Effects of propranolol on the development of glucocorticoid-induced osteoporosis in male rats.

Glucocorticoid-induced osteoporosis is the most frequently occurring type of secondary osteoporosis. Antagonists of β-adrenergic receptors are now considered to be potential drugs under investigation for osteoporosis. The aim of the present study was to investigate the effects of propranolol, a nonselective β-receptor antagonist, on the skeletal system of mature male rats and on the development of bone changes induced by glucocorticoid (prednisolone) administration. The experiments were performed on 24-week-old male Wistar rats. The effects of prednisolone 21-hemisuccinate sodium salt (7 mg/kg, sc daily) or/and propranolol hydrochloride (10 mg/kg, ip daily) administered for 4 weeks on the skeletal system were studied. Bone and bone mineral mass in the tibia, femur and L-4 vertebra, length and diameter of the long bones, mechanical properties of tibial metaphysis, femoral diaphysis and femoral neck, bone histomorphometric parameters and turnover markers in serum were determined. Prednisolone-induced unfavorable skeletal changes led to disorders in bone mechanical properties.
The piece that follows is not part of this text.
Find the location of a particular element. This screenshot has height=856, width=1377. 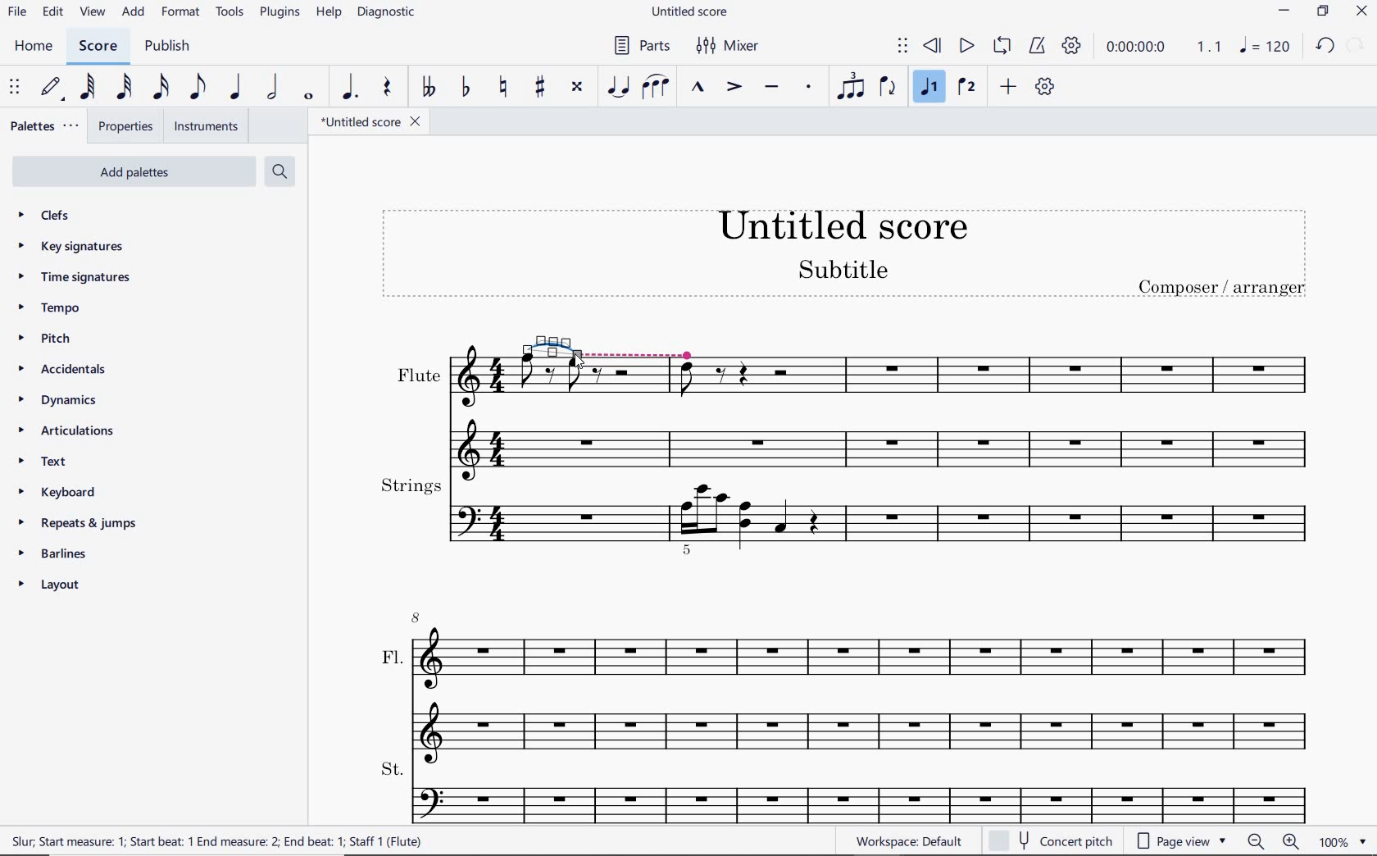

Propranolol not only did not improve bone parameters, but even caused deleterious effects on the skeletal system. Concurrent administration of propranolol with prednisolone did not counteract the changes induced by prednisolone. The results of this study may help to understand the equivocal results of human studies on the effects of β-blockers on the skeletal system. It is possible that the drugs exert biphasic effects on the skeletal system, both favorable and deleterious, depending on the dose or individual susceptibility.